Este hecho, añaden, “en su diversidad y reciprocidad, se convierte,
incluso, en el fundamento de una sana y necesaria educación sexual”.
“No sería posible educar la sexualidad de un niño o de una niña
--subrayan--, sin una idea clara del significado o lenguaje sexual de
su cuerpo. Estos aspectos que se refieren a la diversidad sexual como
al nacimiento de la vida, siempre fueron tenidos en cuenta como fuente
legislativa a la hora de definir la esencia y finalidad del matrimonio.
En el matrimonio se encuentran y realizan tanto las personas en su
libertad, como el origen y el cuidado de la vida”.

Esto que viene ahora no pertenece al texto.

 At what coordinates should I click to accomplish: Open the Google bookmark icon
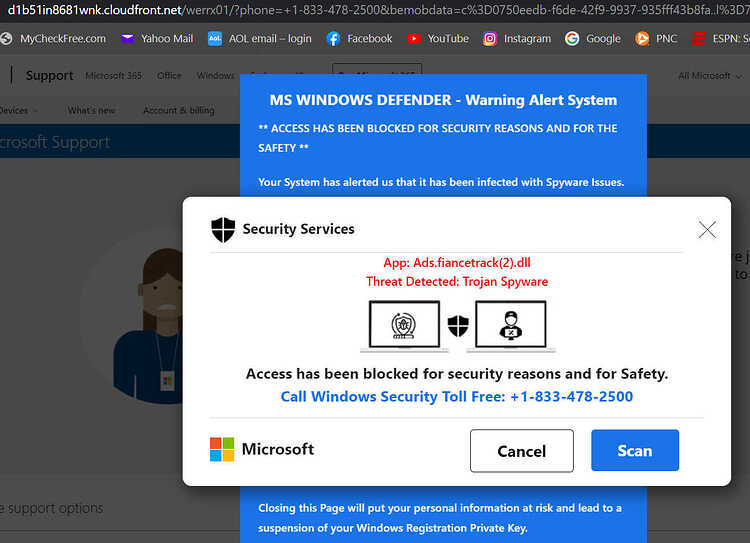572,39
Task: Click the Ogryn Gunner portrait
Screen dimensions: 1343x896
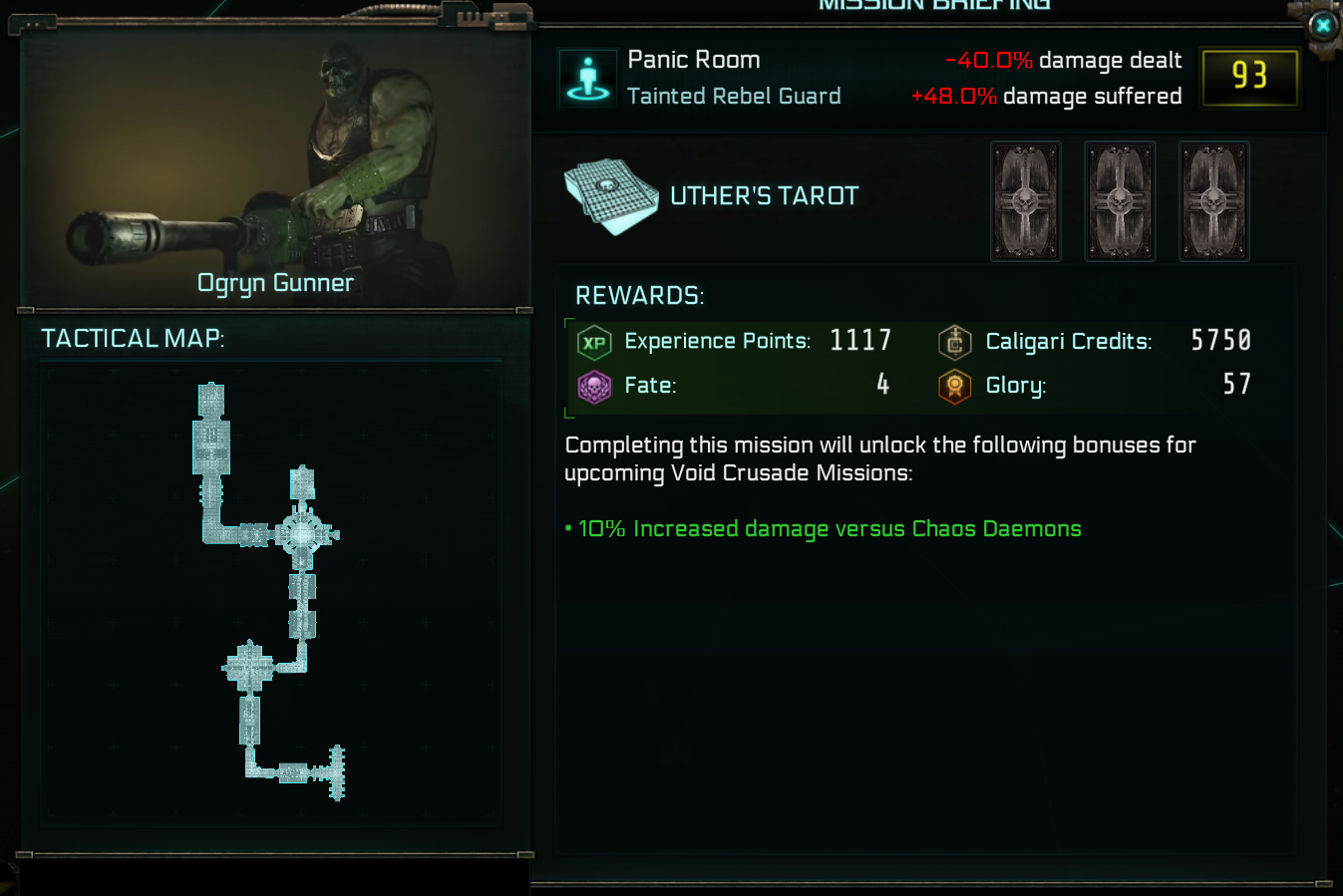Action: tap(275, 164)
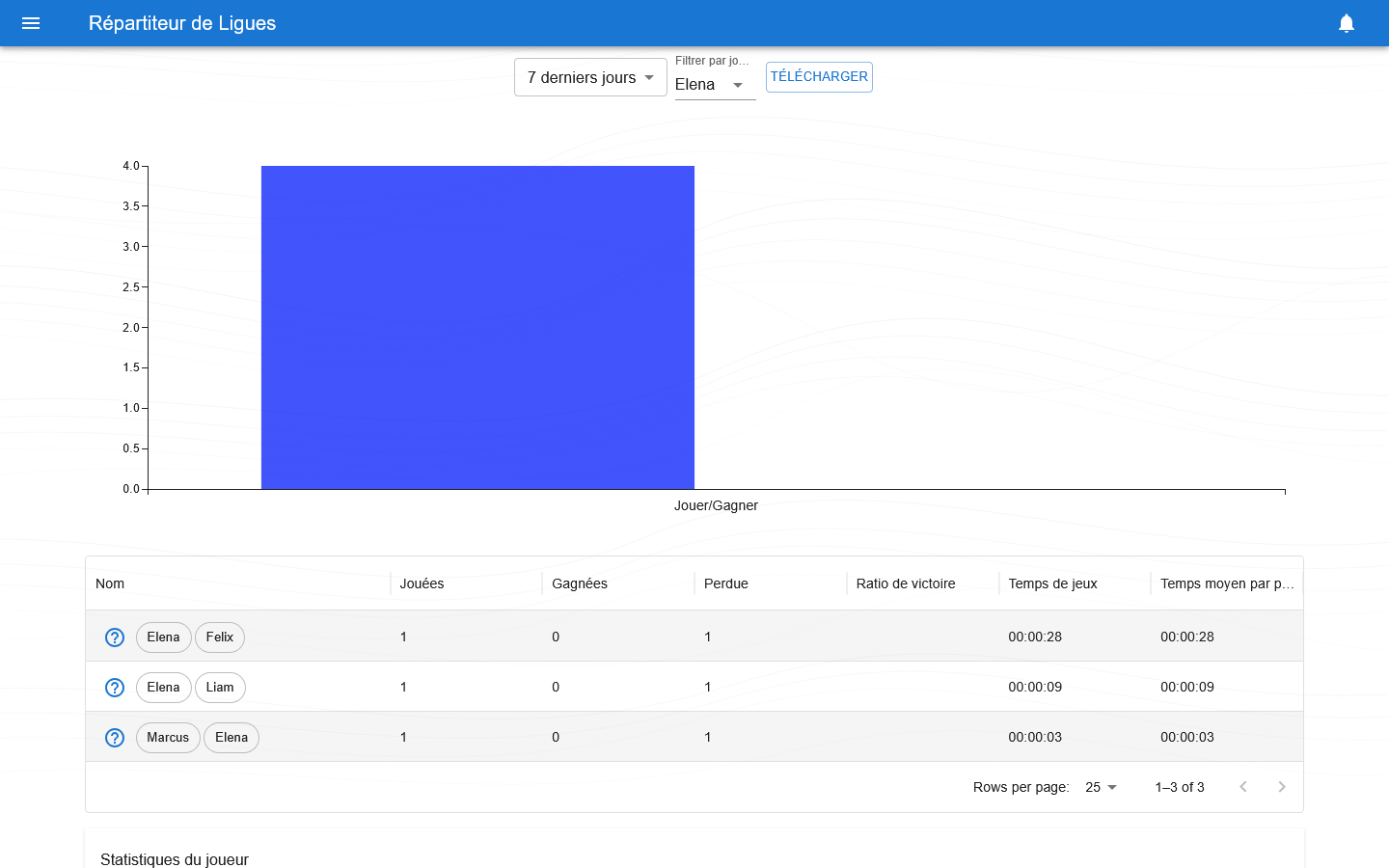Click the notifications bell icon

click(1347, 23)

Para los obispos, las anteriores afirmaciones no deben ser consideradas
“como un límite que descalifica, sino como la exigencia de una realidad
que por su misma índole natural y significado social, debe ser tutelada
jurídicamente. Estamos ante una realidad que antecede al derecho
positivo y, por lo mismo, es para él fuente normativa en lo
sustancial”.
“Afirmar la heterosexualidad como requisito para el matrimonio
–insisten los obispos- no es discriminar, sino partir de una nota
objetiva que es su presupuesto. Lo contrario sería desconocer su
esencia, es decir, aquello que es”.
Y recuerdan, citando el Catecismo de la Iglesia Católica que “el
matrimonio no es una institución puramente humana a pesar de las
numerosas variaciones que ha podido sufrir a lo largo de los siglos en
las diferentes culturas, estructuras sociales y actitudes espirituales.

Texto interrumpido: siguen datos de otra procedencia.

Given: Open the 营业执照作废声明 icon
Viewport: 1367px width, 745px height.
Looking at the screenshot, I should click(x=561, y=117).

Estas diversidades no deben hacer olvidar sus rasgos comunes y
permanentes”.
“El matrimonio se funda en la unión complementaria del varón y la mujer
–afirman--, cuyas naturalezas se enriquecen con el aporte de esa
diversidad radical. La realidad nos muestra que toda consideración
física, psicológica y afectiva de los sexos, es expresión de esa
diversidad, la cual además no se explica en un sentido antagónico, sino
de complemento mutuo”.
Y recuerdan que la nueva realidad formada por el varón y la mujer, la
familia, “desde los inicios mismos de la humanidad, ha sido protegida
por las sociedades civilizadas, con la institución del matrimonio”.
Confirma esa realidad, indican los obispos, la Declaración Universal de
los Derechos del Hombre la cual exige “reconocer el derecho del hombre
y de la mujer a contraer matrimonio y a formar una familia”.